I got this recipe out of one of my favorite magazines. The whole family likes this one. Serve with herb spring salad or raw spinach salad with balsamic vinegar, olive oil & pepper dressing.
Ingredients:
• 1/2 cup corn flakes, crushed
• 1/3 cup pecans, finely chopped
• 4 boneless, skinless chicken breasts, cut into 1-inch strips
• 2 egg whites
• 1 teaspoon dried basil
• 2 tablespoons Dijon mustard
• 2 tablespoons honey
• 1/2 teaspoon paprika
• Low-fat cooking spray
Instructions:
1) Preheat the oven to 400 degrees Fahrenheit, and then lightly coat a baking sheet with cooking spray.

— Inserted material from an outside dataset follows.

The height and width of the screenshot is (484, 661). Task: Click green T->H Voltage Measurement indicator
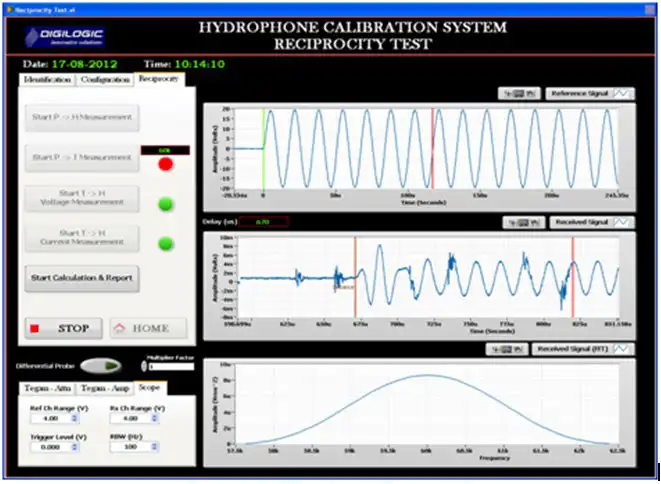[x=165, y=205]
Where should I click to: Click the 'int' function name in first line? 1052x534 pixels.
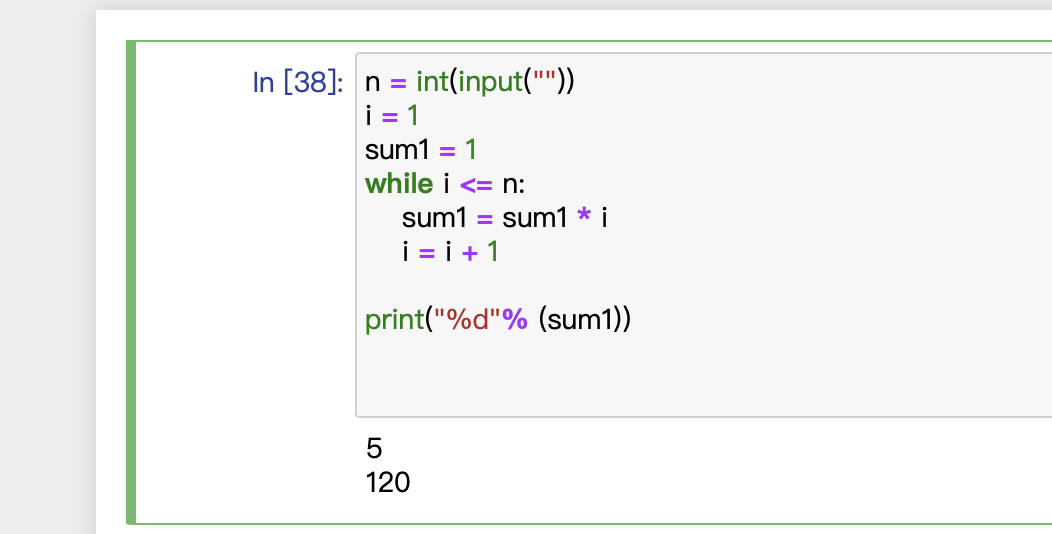(x=433, y=82)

2) Crush the corn flakes. In a large zip-lock bag, mix together the flakes, pecans, paprika and parsley.
3) Lightly beat the egg whites and dip the chicken pieces into them.
4) Next, place the egg-covered chicken into the bagged corn flake mixture and shake until the chicken is coated.
5) Place the chicken pieces on the baking sheet and cook for 10 to 12 minutes. When the chicken is done the juices will run clear.
6) Finally, mix the honey and mustard together to make the dipping sauce. Serve alongside the chicken.